On a turbo car it is very important to tune with NO knock counts as it damages things very quickly. Best bet is to follow the above advise, however too little timing and the EGT's (exhaust gas temps) go through the roof. An overall timing of 5 to 15 degrees on mild boost (6 to 15psi) at WOT would be about as high and low as youd want. Obviously more boost on a stocker the less overall timing - as the advise above dictates.
 
THIS is what tunning is all about.. getting maximum cylinder pressure at a certain time during the the power stroke.. things like getting a bad batch of gas can affect this--as well as bad tunning.. even outside air temp which affects the air density can affect the tunning of your car..
the oems have gone to great lengths to try and get it right--but usually stay on the conservative side of things.. a couple of degrees can make some power, but can also give you some probs..in any case, you should LEARN about your cars ecu and what it does.. then decide how to proceede..
 
I think being on the safe side. 1 degree per psi.
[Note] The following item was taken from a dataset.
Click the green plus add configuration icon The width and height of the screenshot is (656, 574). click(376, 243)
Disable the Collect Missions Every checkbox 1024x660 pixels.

After that, you can do more fine tuning to miniminize timing and increase power. However, to start i think its a safe terrritory.
 
so if we are tuning, how do you know to take out more or less timing, what do you use as an indicator? Lets say you start at 1 degree per psi, we know we can get more power if we reduce the amount of retard. Well if we are in deed tuning then we want to reduce the amount of timing that was taken out to make more power. How do I know what is a safe amount?
 
what tends to happen is that if you are on a dyno, you'll see at some point that adding more timing no longer increases the amount of power you are getting. So for a safe tune, then drop it back a couple of degrees from that and you should be OK
 
okayy followup question.


do you just set the boost at X and then adjust the timing based upon that boost setting or do change both timing and boost trying to get more and more hp.
 
Here is an example of Fuel Control (Map A)
attachment.php

Note:
10 is neutral
Less than 10 is decrease fuel
More than 10 is increase fuel

Here is an example of Timing Control (Map B)
attachment.php

Note:
0 is neutral
More than 0 is retarding timing by degree

This unit is activated by both rpm and pressure.
 
Morris,

If I were using a turbo I'd start on a lowish boost and get it running then increase the boost and work the ignition out as I went.

It depends if you were looking for max power by pushing the threshold of detonation or not.

If supercharging it's too hard change boost so you start with full boost and conservative timing and again slowly work your way toward the threshold of detonation.
 
Lex that is a heck of a map, I am assuming that you have to spend a lot of time on the Dyno to set that up in the computer, it sounds like an expensive undertaking. Do you set up the map at every 1000rpms and then the computer fills in the rest or do you have to test and adjust the settings for every 500rpm? Is that the split second timing and fuel unit software you are showing


Zuffen thanks for the response when I finish up the forged low comp engine I think I will start at a safe boost level and then adjust timing, like you suggested, I cant afford the more aggressive approach of maxing timing and maxing boost. With my luck something would break. But 20psi or so should get me whree I need to be without being to agressive on the timing.

I would love to push it a little on my current engine but with the high mileage I am nevous that it wouldnt hold up to much more than 8-10psi. Even though the leak down and compression tests all check out.
 
The boost and RPM increments are preset, but values are set by many ways. Auto or manually. You can increase or decrease by percentage or auto fill along with manual input.